*** Input data ***
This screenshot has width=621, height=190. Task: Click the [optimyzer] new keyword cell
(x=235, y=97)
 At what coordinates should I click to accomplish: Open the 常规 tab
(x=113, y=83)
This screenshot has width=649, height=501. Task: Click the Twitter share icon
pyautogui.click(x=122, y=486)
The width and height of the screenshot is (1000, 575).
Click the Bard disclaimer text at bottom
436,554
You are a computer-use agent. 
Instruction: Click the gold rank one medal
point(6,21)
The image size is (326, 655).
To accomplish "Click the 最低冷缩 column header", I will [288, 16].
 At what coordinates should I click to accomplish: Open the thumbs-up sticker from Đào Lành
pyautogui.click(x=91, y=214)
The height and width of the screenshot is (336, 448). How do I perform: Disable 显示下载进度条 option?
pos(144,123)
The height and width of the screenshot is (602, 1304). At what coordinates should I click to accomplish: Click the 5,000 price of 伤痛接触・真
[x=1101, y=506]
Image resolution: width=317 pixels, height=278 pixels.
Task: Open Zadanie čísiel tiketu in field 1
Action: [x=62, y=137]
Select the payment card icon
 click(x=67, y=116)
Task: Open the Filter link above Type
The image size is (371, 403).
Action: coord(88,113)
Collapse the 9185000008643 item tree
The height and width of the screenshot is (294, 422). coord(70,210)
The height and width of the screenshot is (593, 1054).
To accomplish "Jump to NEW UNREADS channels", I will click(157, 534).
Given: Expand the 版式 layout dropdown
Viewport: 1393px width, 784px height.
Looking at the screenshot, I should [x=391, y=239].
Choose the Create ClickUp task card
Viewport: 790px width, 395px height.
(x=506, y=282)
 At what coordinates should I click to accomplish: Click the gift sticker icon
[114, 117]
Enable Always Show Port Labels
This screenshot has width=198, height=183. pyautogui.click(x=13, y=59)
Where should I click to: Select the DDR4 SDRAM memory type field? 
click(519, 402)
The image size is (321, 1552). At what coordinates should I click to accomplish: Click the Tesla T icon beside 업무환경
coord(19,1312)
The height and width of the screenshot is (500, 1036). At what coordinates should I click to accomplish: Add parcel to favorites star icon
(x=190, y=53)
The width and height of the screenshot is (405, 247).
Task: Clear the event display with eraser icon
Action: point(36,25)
*** End of Input data ***
_What needs to be done_
Copy out every entry exactly.

_Expected output_
This screenshot has width=621, height=190. Task: Click the [optimyzer] new keyword cell
(x=235, y=97)
 At what coordinates should I click to accomplish: Open the 常规 tab
(x=113, y=83)
This screenshot has width=649, height=501. Task: Click the Twitter share icon
pyautogui.click(x=122, y=486)
The width and height of the screenshot is (1000, 575).
Click the Bard disclaimer text at bottom
436,554
You are a computer-use agent. 
Instruction: Click the gold rank one medal
point(6,21)
The image size is (326, 655).
To accomplish "Click the 最低冷缩 column header", I will [288, 16].
 At what coordinates should I click to accomplish: Open the thumbs-up sticker from Đào Lành
pyautogui.click(x=91, y=214)
The height and width of the screenshot is (336, 448). How do I perform: Disable 显示下载进度条 option?
pos(144,123)
The height and width of the screenshot is (602, 1304). At what coordinates should I click to accomplish: Click the 5,000 price of 伤痛接触・真
[x=1101, y=506]
Image resolution: width=317 pixels, height=278 pixels.
Task: Open Zadanie čísiel tiketu in field 1
Action: [x=62, y=137]
Select the payment card icon
 click(x=67, y=116)
Task: Open the Filter link above Type
The image size is (371, 403).
Action: coord(88,113)
Collapse the 9185000008643 item tree
The height and width of the screenshot is (294, 422). coord(70,210)
The height and width of the screenshot is (593, 1054).
To accomplish "Jump to NEW UNREADS channels", I will click(157, 534).
Given: Expand the 版式 layout dropdown
Viewport: 1393px width, 784px height.
Looking at the screenshot, I should [x=391, y=239].
Choose the Create ClickUp task card
Viewport: 790px width, 395px height.
(x=506, y=282)
 At what coordinates should I click to accomplish: Click the gift sticker icon
[114, 117]
Enable Always Show Port Labels
This screenshot has width=198, height=183. pyautogui.click(x=13, y=59)
Where should I click to: Select the DDR4 SDRAM memory type field? 
click(519, 402)
The image size is (321, 1552). At what coordinates should I click to accomplish: Click the Tesla T icon beside 업무환경
coord(19,1312)
The height and width of the screenshot is (500, 1036). At what coordinates should I click to accomplish: Add parcel to favorites star icon
(x=190, y=53)
The width and height of the screenshot is (405, 247).
Task: Clear the event display with eraser icon
Action: point(36,25)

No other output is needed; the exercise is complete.